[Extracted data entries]
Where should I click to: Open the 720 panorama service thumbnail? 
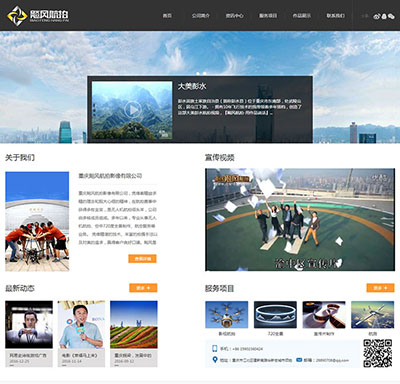coord(275,315)
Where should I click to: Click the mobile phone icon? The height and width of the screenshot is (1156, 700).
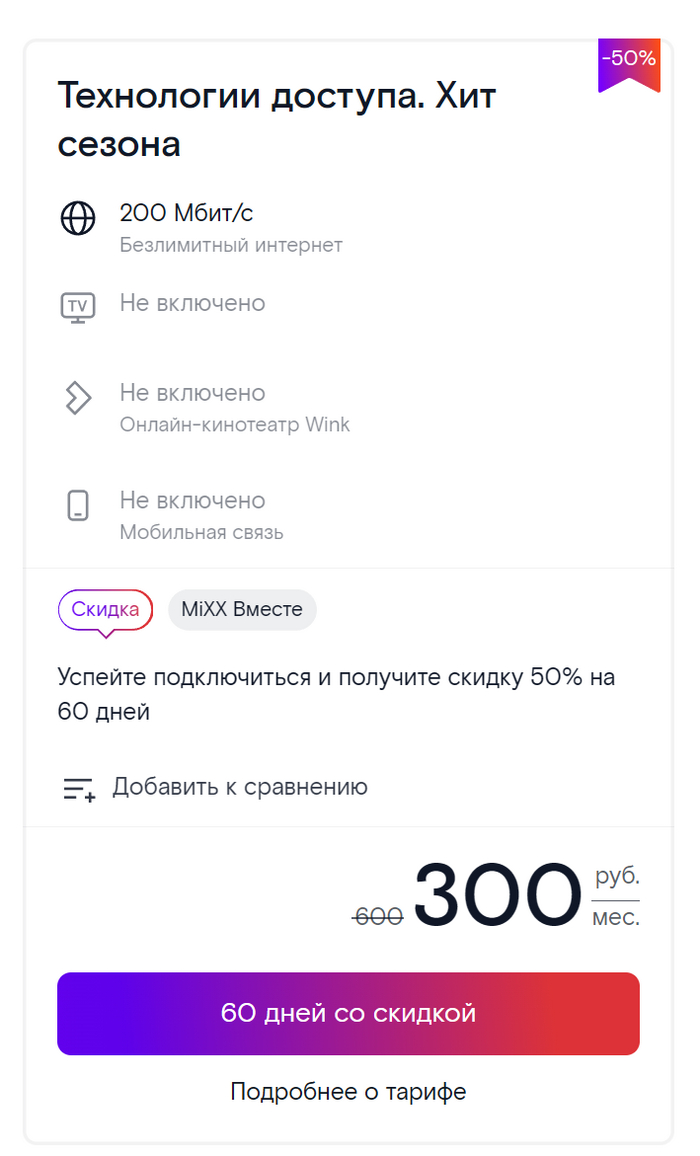(78, 506)
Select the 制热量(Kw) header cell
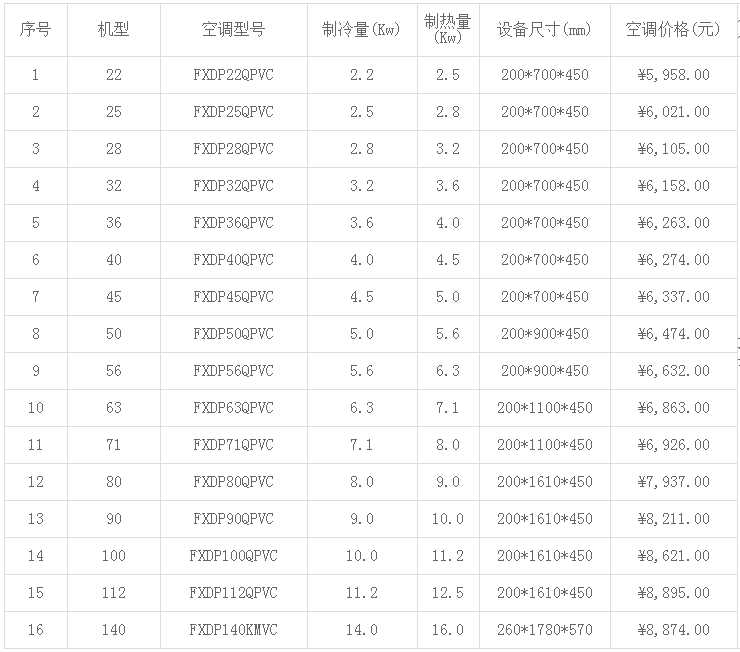Image resolution: width=740 pixels, height=652 pixels. click(447, 28)
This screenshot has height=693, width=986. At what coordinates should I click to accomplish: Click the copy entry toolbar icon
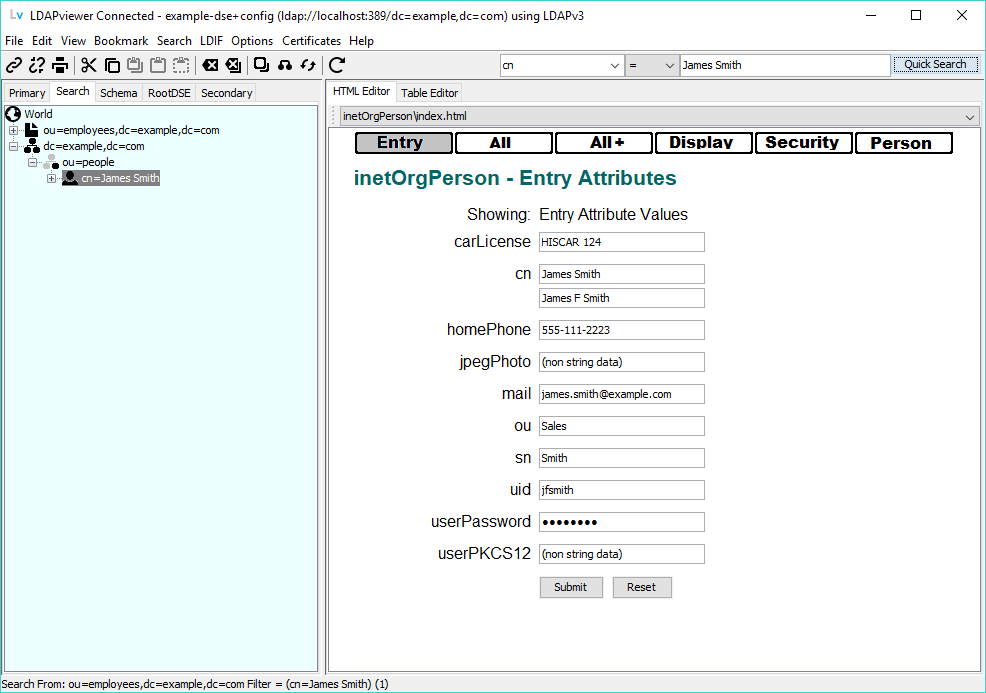112,65
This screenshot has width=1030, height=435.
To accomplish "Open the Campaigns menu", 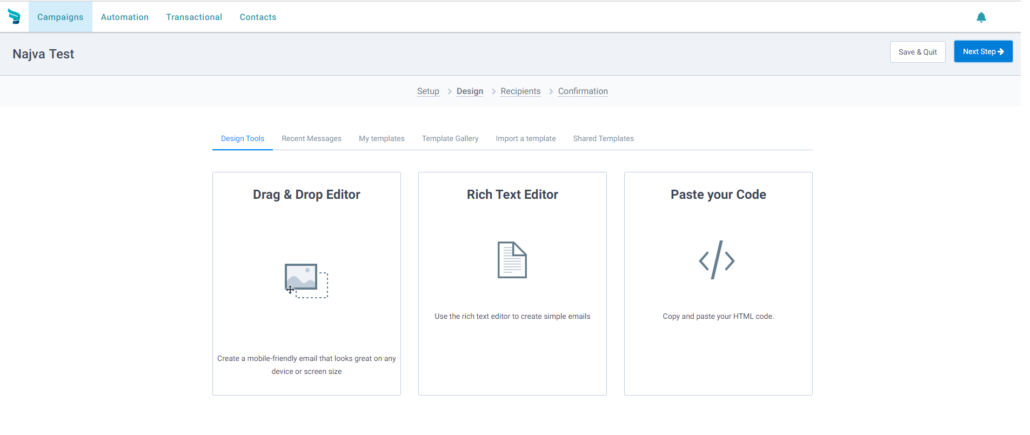I will (x=60, y=17).
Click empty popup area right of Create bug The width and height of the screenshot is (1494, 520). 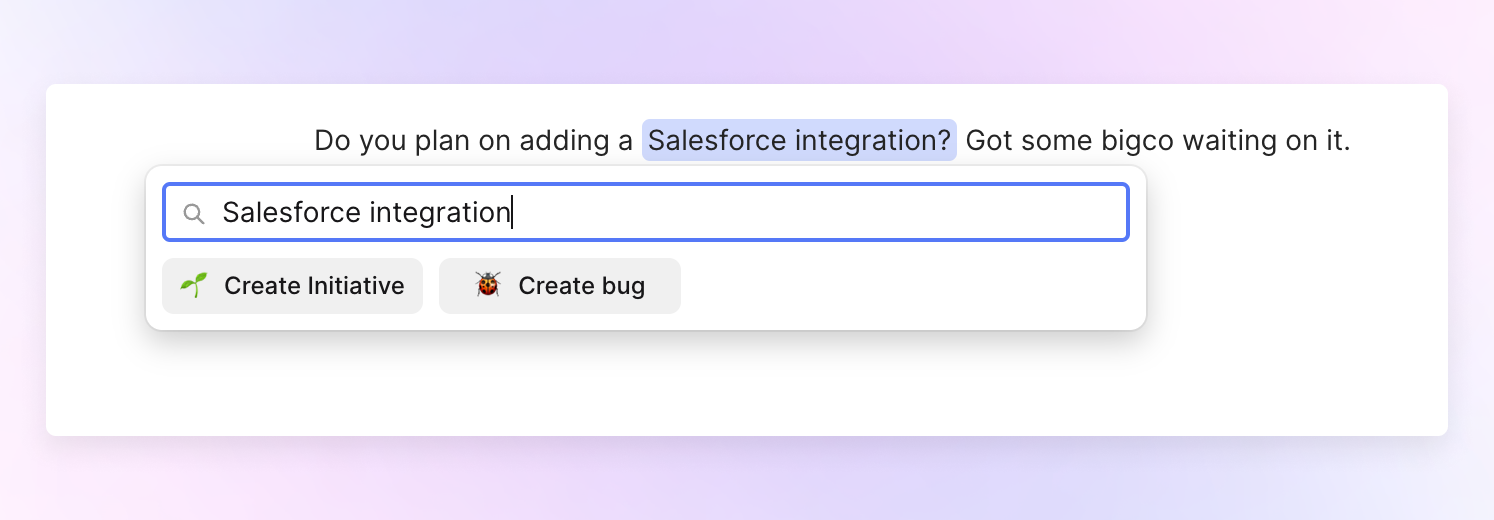pyautogui.click(x=910, y=286)
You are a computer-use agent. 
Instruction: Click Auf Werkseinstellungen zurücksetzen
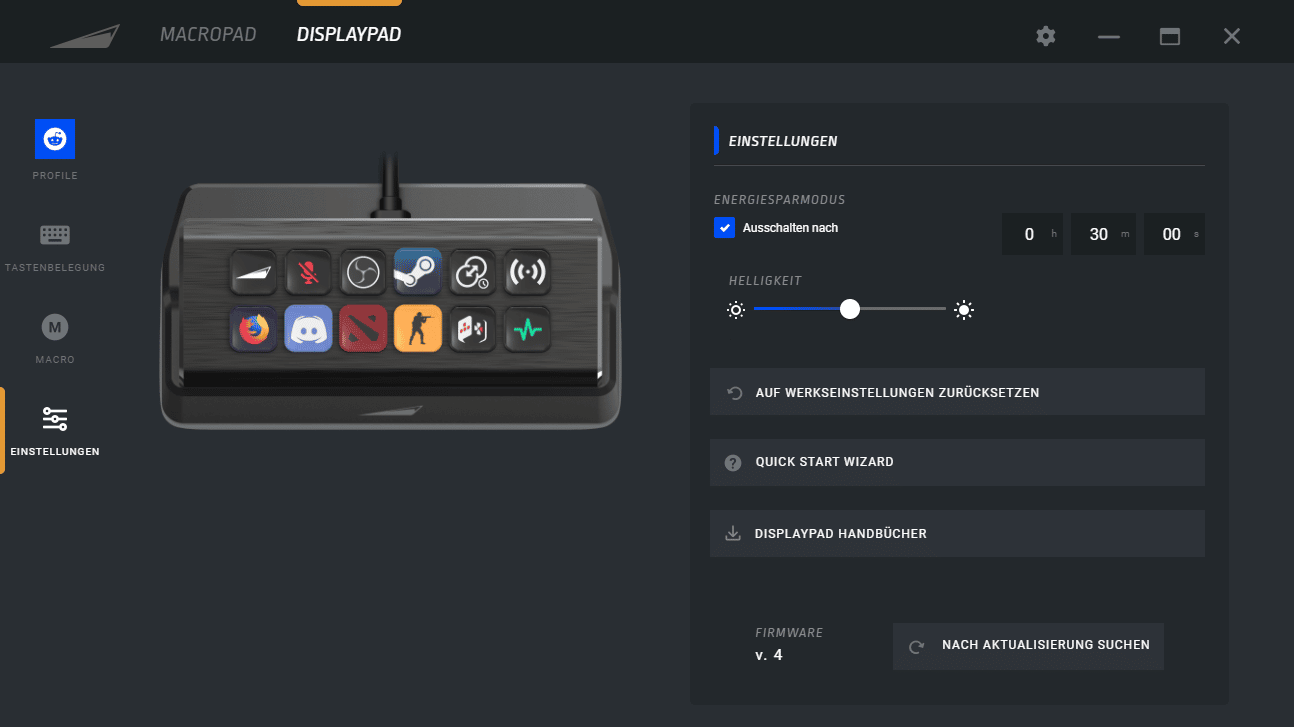pyautogui.click(x=956, y=392)
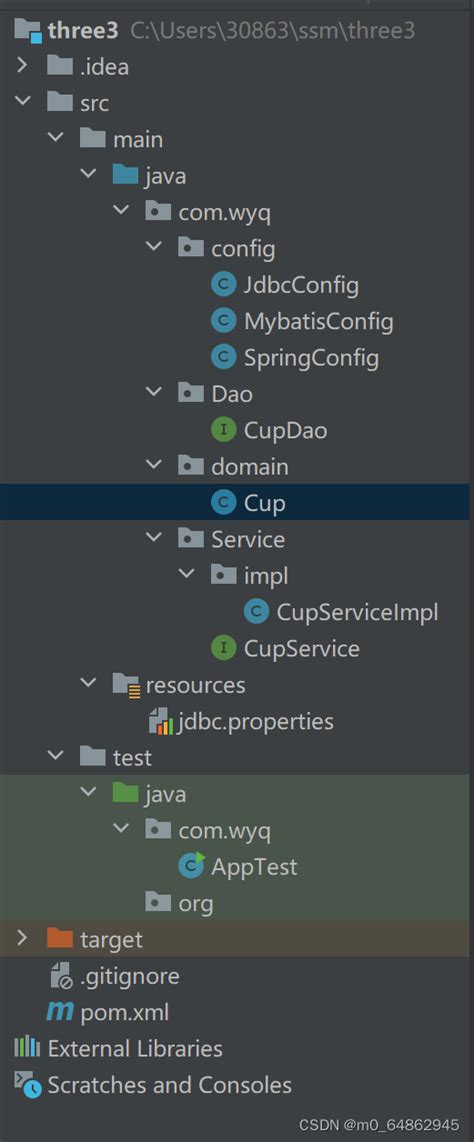474x1142 pixels.
Task: Expand the target folder
Action: (x=21, y=938)
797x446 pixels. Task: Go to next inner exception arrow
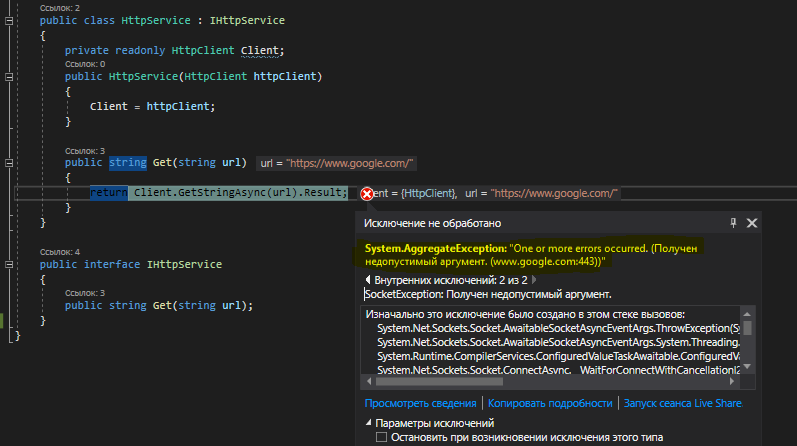click(535, 280)
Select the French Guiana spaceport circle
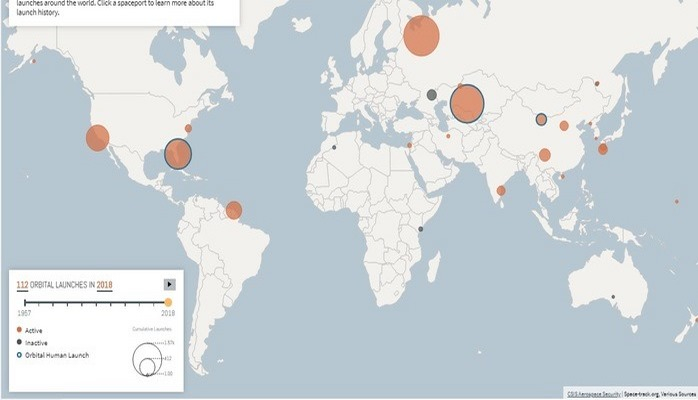 pos(234,210)
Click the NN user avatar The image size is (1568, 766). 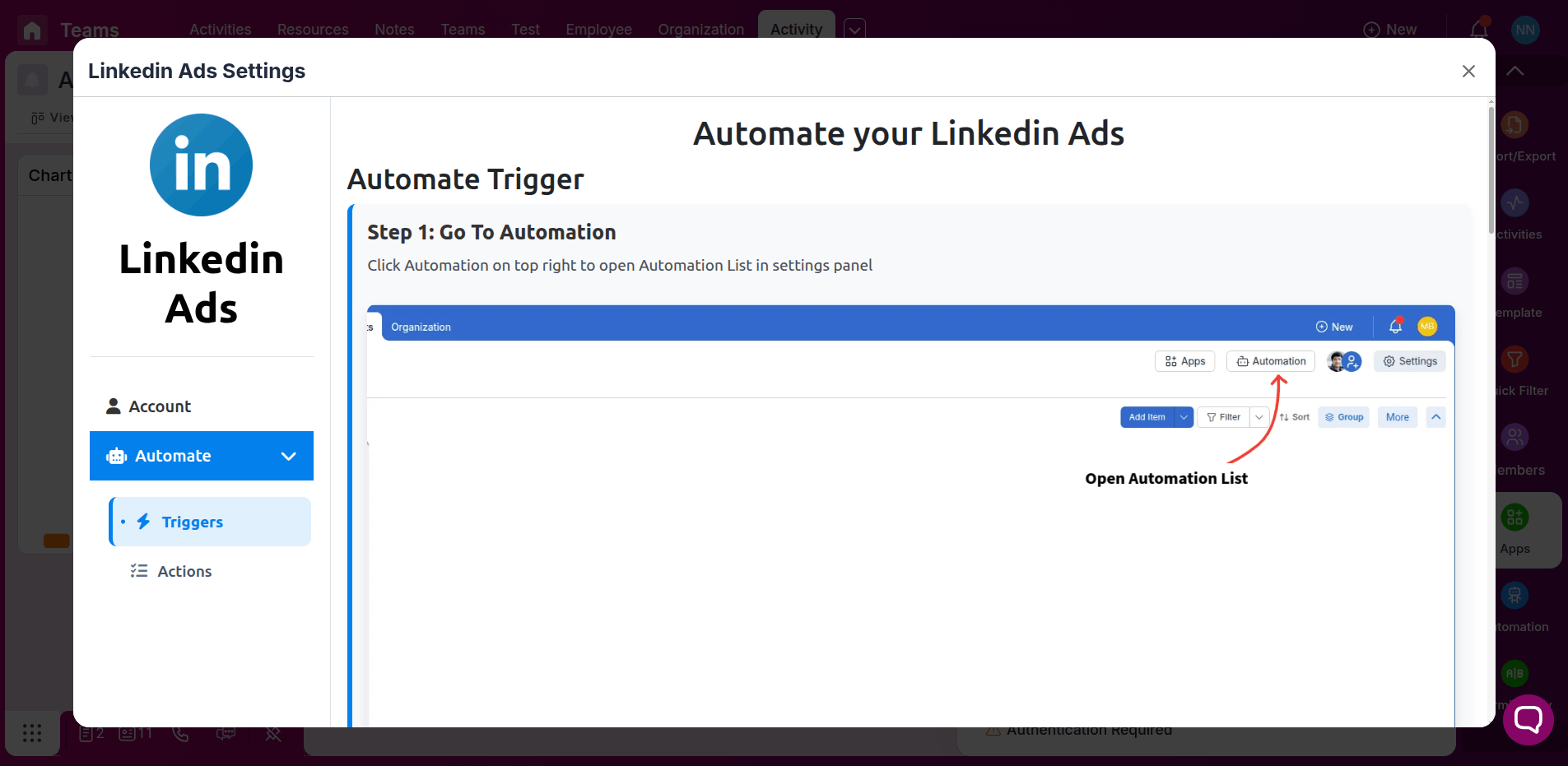click(1525, 30)
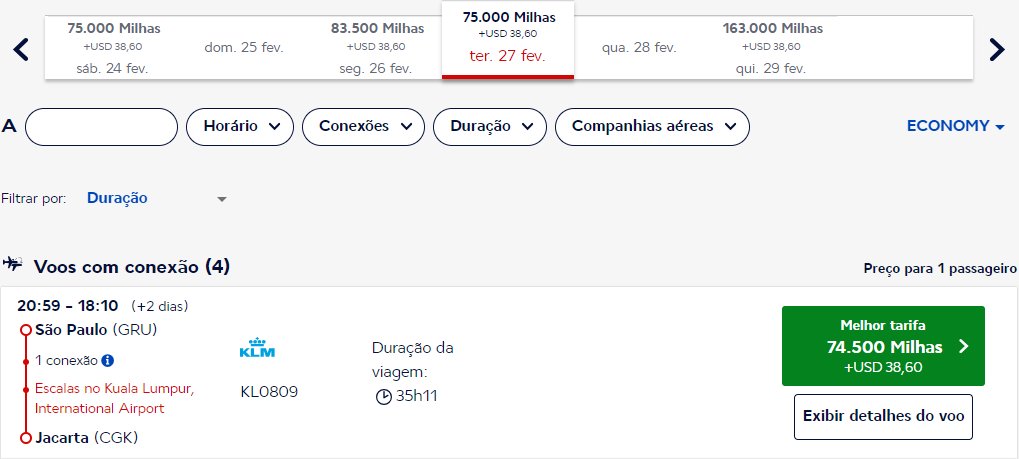
Task: Choose the qui. 29 fev. date option
Action: click(x=773, y=49)
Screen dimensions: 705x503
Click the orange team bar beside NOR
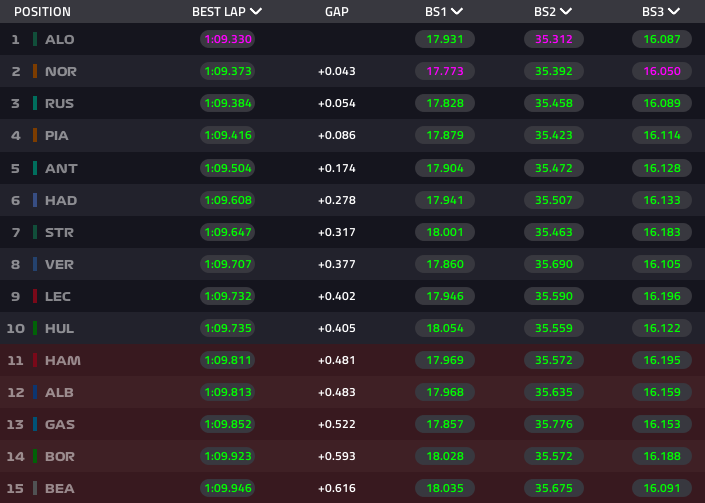[35, 72]
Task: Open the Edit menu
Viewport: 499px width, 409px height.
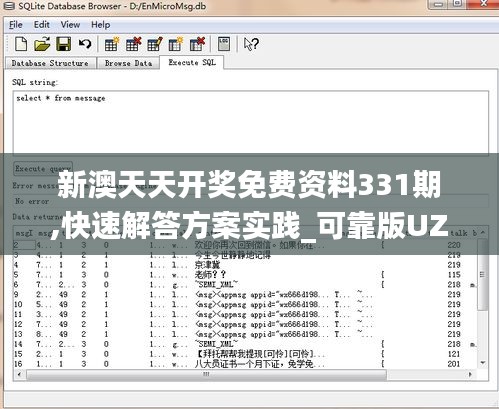Action: [42, 25]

TO DO: I need the lines from the one containing "Screen dimensions: 705x503" through the end of the records retyped exactly, with the pictures left out.

SOLUTION TO THE EXERCISE:
Screen dimensions: 705x503
Click the orange team bar beside NOR
[35, 72]
Task: Open the Edit menu
Viewport: 499px width, 409px height.
Action: [42, 25]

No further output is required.